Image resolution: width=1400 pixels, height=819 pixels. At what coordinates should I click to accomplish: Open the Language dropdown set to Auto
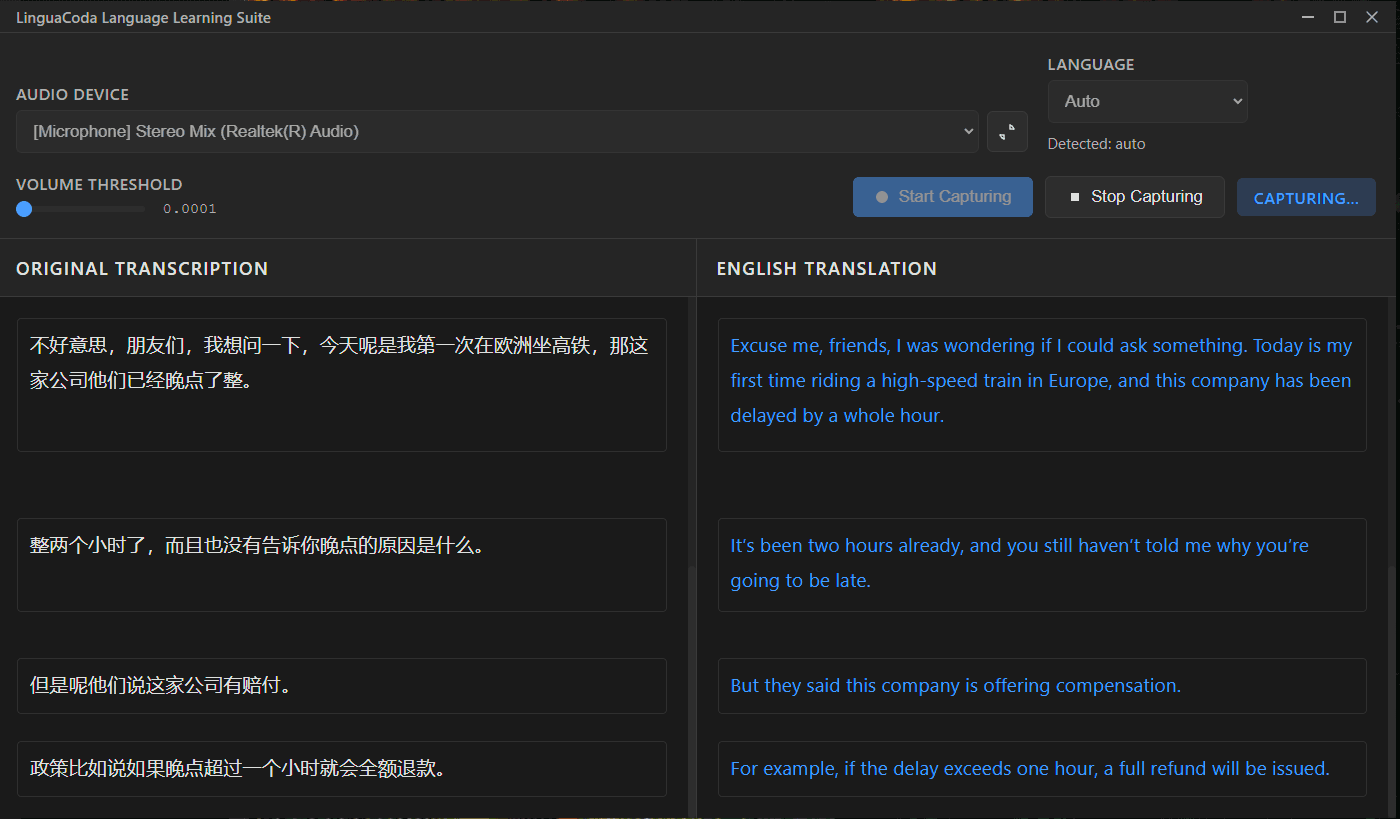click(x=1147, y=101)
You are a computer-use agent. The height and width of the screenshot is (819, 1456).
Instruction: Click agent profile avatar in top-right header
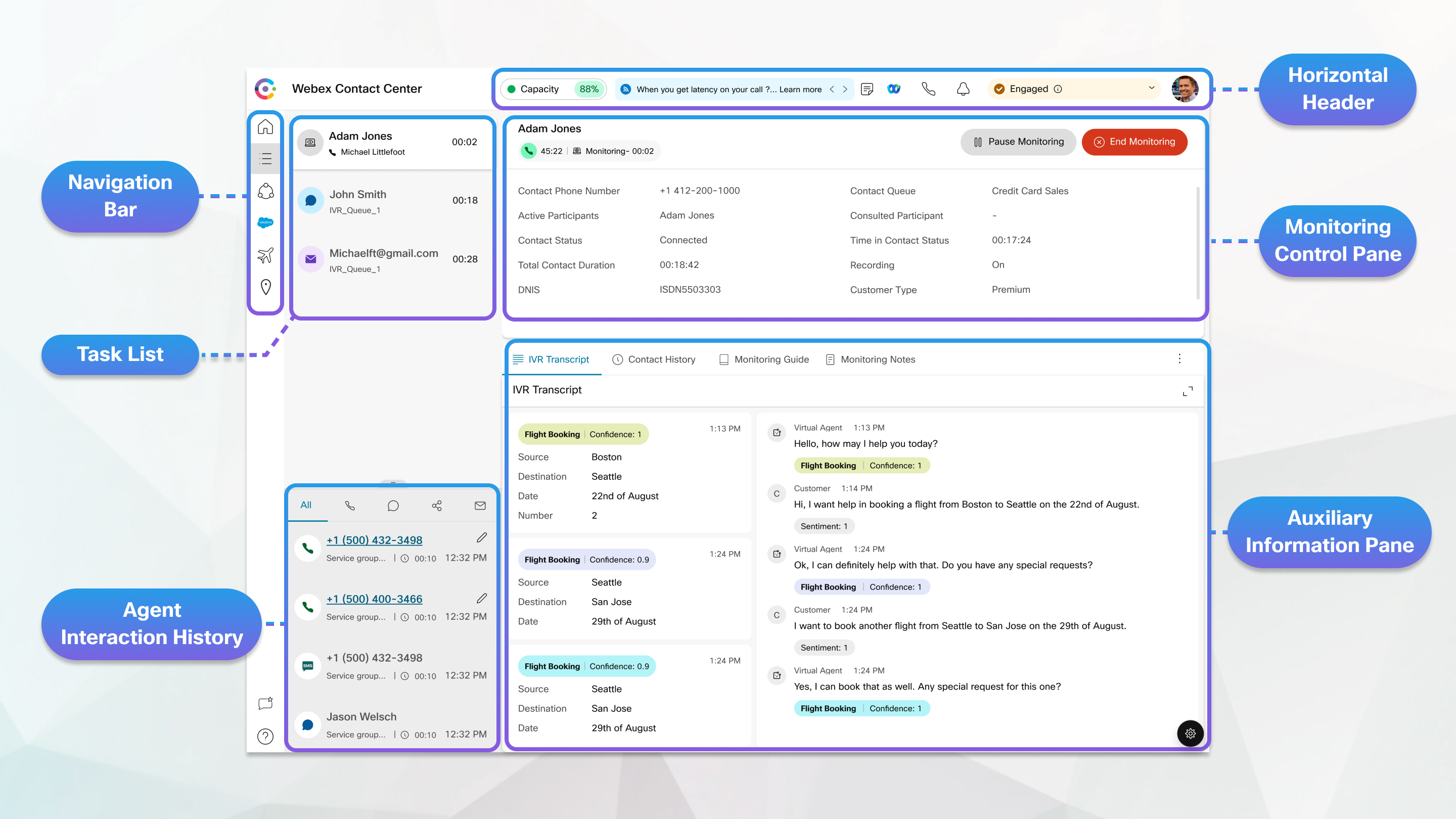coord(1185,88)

## Activity
Verbatim copy, images excluded: transcribe all the entries above.

## The answer
Image resolution: width=1400 pixels, height=819 pixels. At what coordinates should I click to accomplish: Open the Language dropdown set to Auto
click(x=1147, y=101)
You are a computer-use agent. The height and width of the screenshot is (819, 1456).
Instruction: Click agent profile avatar in top-right header
coord(1185,88)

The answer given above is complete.